[Start of section]

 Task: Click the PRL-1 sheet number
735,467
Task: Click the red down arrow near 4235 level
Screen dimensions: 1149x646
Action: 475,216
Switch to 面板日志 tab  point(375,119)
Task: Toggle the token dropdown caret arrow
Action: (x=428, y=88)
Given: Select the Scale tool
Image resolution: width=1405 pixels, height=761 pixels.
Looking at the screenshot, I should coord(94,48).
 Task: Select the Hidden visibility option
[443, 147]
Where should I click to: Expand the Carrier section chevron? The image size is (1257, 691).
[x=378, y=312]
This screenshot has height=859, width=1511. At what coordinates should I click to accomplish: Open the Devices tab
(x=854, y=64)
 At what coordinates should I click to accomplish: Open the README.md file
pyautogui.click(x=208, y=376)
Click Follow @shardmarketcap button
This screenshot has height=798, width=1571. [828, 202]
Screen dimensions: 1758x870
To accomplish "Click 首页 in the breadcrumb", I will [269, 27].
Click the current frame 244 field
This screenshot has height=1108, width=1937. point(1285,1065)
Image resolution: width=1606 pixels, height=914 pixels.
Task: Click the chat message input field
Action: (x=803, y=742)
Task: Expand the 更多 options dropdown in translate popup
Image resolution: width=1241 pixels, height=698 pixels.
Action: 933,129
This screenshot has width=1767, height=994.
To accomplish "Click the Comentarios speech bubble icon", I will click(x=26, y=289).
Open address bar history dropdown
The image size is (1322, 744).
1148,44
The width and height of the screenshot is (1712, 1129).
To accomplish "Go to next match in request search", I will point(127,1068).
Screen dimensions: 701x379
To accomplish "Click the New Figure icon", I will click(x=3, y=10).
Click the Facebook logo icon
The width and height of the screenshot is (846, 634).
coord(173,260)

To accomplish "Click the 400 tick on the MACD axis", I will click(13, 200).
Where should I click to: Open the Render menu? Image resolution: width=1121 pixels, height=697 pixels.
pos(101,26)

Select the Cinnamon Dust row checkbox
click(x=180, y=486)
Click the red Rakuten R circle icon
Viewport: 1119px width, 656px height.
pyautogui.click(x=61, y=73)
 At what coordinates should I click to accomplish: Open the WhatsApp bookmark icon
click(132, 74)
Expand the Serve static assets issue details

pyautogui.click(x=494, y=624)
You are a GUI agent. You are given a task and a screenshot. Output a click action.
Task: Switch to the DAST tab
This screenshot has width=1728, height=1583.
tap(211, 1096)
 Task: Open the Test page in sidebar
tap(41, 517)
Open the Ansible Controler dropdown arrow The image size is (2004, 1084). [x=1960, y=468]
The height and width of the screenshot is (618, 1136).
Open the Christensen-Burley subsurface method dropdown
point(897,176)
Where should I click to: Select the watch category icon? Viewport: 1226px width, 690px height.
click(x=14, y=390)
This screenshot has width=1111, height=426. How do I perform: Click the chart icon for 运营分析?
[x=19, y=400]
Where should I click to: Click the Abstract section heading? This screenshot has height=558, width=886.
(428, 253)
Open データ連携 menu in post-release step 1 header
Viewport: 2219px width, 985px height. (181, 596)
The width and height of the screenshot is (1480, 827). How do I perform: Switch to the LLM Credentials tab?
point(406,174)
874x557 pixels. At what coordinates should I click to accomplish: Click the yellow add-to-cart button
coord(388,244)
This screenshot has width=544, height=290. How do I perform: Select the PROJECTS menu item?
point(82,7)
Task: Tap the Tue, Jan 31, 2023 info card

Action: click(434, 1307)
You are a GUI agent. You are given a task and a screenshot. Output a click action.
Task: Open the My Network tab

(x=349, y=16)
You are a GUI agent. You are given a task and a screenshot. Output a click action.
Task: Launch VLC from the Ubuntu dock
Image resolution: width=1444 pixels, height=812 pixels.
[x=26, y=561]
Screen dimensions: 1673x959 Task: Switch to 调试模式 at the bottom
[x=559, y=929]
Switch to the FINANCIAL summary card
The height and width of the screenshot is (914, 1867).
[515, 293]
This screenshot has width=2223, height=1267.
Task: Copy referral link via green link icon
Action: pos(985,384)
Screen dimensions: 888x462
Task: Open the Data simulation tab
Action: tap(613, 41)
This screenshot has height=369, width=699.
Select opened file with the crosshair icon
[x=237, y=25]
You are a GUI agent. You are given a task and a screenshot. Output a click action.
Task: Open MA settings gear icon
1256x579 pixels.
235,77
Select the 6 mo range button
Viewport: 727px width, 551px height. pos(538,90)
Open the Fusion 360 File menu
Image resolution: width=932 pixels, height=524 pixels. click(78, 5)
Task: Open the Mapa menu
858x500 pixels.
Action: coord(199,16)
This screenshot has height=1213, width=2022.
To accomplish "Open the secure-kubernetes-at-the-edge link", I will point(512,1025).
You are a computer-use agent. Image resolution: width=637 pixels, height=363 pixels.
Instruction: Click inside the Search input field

[End of section]

(Exercise objective): Reproduce the lines of the entries above from the one with "The width and height of the screenshot is (1480, 827)." to the one with "Task: Launch VLC from the Ubuntu dock", both included, exactly and without any other line.

(Output):
The width and height of the screenshot is (1480, 827). How do I perform: Switch to the LLM Credentials tab?
point(406,174)
874x557 pixels. At what coordinates should I click to accomplish: Click the yellow add-to-cart button
coord(388,244)
This screenshot has width=544, height=290. How do I perform: Select the PROJECTS menu item?
point(82,7)
Task: Tap the Tue, Jan 31, 2023 info card

Action: click(434, 1307)
You are a GUI agent. You are given a task and a screenshot. Output a click action.
Task: Open the My Network tab

(x=349, y=16)
You are a GUI agent. You are given a task and a screenshot. Output a click action.
Task: Launch VLC from the Ubuntu dock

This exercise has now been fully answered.